やがて五人は馬車で帰途についたが、クロードが御者席に移ったあと、セイは意を決したように客席で口を開いた。
「棟梁殿の推理だが、ファヴニルの目的が〝第一級契約神器に至る〟というのは私も異論はない。――けれど、私は邪竜が力を求める動機は〝世界〟以外にも、あるんじゃないかと疑っている」
「ええっ。クロードくんの話は、すじが通っていたけどなあ」
ソフィが高い声を発したので、セイは静かにと唇の前へ人差し指を立てた。
「ソフィ殿。棟梁殿は、戦略や戦術などは的確に見抜くが、人間関係の機微となると、けっこう読み違えるんだ」
過去を振り返れば、ニーダルら演劇部先輩達を誤解したり、チョーカーの動機を明後日の方向に解釈したりと、ままあった。
「そうたぬ。ずっと前にたぬのこと重いとか言ったぬ。あれは今でも悲しいたぬ」
「「そ、そうだね(……重かったね)」」
狸猫姿のアリスは我が意を得たりとばかりに頷いたが、彼女の下敷きになった他の三人は友達の為に本心を噤むことにした。
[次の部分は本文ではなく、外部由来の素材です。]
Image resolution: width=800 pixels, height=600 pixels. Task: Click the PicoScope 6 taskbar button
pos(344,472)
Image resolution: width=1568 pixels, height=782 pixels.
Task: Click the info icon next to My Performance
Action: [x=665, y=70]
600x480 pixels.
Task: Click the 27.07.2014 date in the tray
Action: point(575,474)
「セイさんの言う通りでしょう。本人が気づいているかわかりませんが、お兄さまが本当に抱きしめたいのは、世界じゃない。……きっと御主人さまです」
「レアちゃん、それってクロードくんが立派に成長したから、自分も相応しい邪悪で強大なドラゴンになろうとしてるってこと?」
「はい。御主人さまは兄が出来なかった理想を成し遂げた。だからこそファヴニルは、自分のモノにしたいのでしょう」
レアの解釈は、他三人にもふに落ちるものだった。
「棟梁殿への執着、手のつけようがない病みぶりだな。相容れない恋敵となれば情け無用、後腐れなく倒すまでだ」
「たぬっ。たぬパンチが火をふくたぬ」
「龍神様。わたしは、クロードくんを守るよ。何があっても」
かくして青年と少女達は決戦へと至る。
これより半年後、クロードとファヴニルが約束を交わしてから三年後にあたる……
復興暦一一一二年/共和国暦一〇〇六年 晩樹の月(一二月)一一日。
クロードとファヴニルが選んだ運命の終着点、最後の決戦が始まる。